THE GREAT UNKNOWNS
Presenting the Great Unknowns was released in 2004. It made a big impression on critics and Americana music lovers. No Depression columnist Rick Cornell confessed, “I can’t stop playing this disc”, and named it one of the top ten releases of 2004. Maxim called it “unpretentious heartland rock.” Here is the bio as it was written in 2004 to accompany this classic record.
It's the kind of wisdom you might find in a fortune cookie: "You will achieve success only when you have stopped seeking it." And yet that has been the experience of the Great Unknowns, a band that has managed to spread what it calls "rock music for the open road" with a decidedly low-profile approach. Each of the Great Unknowns has been in bands that followed the rules of self-promotion, hawking enough CDs and extracting enough email addresses to earn spots on bills with artists ranging from Primus to the Verve Pipe to the Black Eyed Peas. But, as their name suggests, the Unknowns came together to pursue a different agenda, putting less emphasis ogetting a following and more on following their musical passion. Despite their best efforts to remain anonymous, they have attracted significant attention -- first, top recognition on the internet site GarageBand.com, and now a distribution deal with Daemon Records. Their debut album Presenting the Great Unknowns, a set of country-tinged rock songs described by Indigo Girl Amy Ray as "one of the best things I have heard this year," will be released December 7.

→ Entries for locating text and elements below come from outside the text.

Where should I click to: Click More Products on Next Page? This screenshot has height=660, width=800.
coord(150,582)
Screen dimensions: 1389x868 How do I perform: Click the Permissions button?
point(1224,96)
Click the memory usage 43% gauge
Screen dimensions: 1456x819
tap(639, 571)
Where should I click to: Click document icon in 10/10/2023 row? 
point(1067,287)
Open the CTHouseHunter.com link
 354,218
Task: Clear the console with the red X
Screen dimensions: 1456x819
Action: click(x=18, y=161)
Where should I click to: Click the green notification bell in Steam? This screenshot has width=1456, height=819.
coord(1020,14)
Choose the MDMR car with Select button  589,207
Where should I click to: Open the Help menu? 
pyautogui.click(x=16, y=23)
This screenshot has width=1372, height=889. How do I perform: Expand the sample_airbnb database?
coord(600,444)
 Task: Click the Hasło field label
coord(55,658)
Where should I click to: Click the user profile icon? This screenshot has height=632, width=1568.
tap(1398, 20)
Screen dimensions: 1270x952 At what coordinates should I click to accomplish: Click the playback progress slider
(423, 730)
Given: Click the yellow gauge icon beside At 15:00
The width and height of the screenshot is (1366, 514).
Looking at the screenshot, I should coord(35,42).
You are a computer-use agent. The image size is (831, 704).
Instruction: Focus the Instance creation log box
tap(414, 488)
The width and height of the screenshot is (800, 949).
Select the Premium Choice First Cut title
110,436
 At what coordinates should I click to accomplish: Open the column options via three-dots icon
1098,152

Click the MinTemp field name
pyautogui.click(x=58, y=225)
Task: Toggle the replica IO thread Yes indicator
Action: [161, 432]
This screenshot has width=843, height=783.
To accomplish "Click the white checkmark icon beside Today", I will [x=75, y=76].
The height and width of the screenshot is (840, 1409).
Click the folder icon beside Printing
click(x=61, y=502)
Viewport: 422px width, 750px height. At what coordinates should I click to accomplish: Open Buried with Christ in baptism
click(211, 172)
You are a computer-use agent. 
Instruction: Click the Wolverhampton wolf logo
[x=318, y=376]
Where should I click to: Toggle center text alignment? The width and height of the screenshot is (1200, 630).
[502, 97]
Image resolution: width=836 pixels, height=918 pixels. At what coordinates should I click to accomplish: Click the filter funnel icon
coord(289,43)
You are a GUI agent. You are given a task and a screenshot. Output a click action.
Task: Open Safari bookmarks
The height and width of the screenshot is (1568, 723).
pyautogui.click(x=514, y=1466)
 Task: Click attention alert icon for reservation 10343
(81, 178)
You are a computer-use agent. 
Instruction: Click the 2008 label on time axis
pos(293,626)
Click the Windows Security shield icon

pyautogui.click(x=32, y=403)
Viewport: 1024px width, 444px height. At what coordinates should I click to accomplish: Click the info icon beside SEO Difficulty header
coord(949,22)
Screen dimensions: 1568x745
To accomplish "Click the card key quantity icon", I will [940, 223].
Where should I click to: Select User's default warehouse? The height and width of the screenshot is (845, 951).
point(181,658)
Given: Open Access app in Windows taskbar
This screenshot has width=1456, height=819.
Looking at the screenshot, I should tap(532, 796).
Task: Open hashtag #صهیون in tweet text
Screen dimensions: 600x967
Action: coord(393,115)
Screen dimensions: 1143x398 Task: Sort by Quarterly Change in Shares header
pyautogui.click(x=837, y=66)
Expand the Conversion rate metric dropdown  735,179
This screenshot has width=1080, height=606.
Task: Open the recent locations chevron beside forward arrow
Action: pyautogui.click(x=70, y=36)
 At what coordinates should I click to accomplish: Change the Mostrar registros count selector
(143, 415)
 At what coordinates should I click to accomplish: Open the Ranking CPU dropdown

Becky Warren, who fronts the band, wrote or co-wrote all of the songs on the album. She hails from the American South, and she's proud of it, in a low-key way. Transplanted to Boston, she wrote songs and released an album with a band called North House, winning second place in a national battle of the bands sponsored by the indie music site IUMA.com and webcast at RollingStone.com. But the album never took off, and North House disintegrated.
Warren continued to write and perform, though, seeking inspiration on road trips to the heartland and in recordings by heroes like Lucinda Williams and Patty Griffin. She found a like-minded collaborator in Mike Palmer, a member of power-pop quintet Invisible Downtown. Drawing on their shared roots in southern rock and affinity for songs about leaving, the pair began swapping song ideas. They began performing the material occasionally, backed by North House alums Andy Eggers on drums and Altay Guvench on bass. The band's shows were heartfelt and passionate, refreshingly free of pleas to join mailing lists and visit websites. Once Warren and Palmer had assembled ten songs they were proud of, the band spent a few days recording them in a dingy, dormitory-basement studio, with bassist Guvench handling the recording controls. They were pleased with the result, and were happy to watch a number of tracks ascend the Folk/Country charts of GarageBand.com. But no one, least of all the Unknowns, expected the album to become anything more than a memento of a their youthful aspirations.
And that would probably have been the end of it, if singer-songwriter Rose Polenzani (who sings harmony on the last track of Presenting) hadn't played the record for some friends at her record label. A week later, guitarist Palmer was astonished to receive a phone call from Amy Ray of the Indigo Girls saying she wanted to put out the Great Unknowns record. Ray, the founder and president of Daemon Records, explains, "It's really excellent songwriting in the Americana tradition. The band jokingly says they made the record for their grandmothers, but everyone should check it out."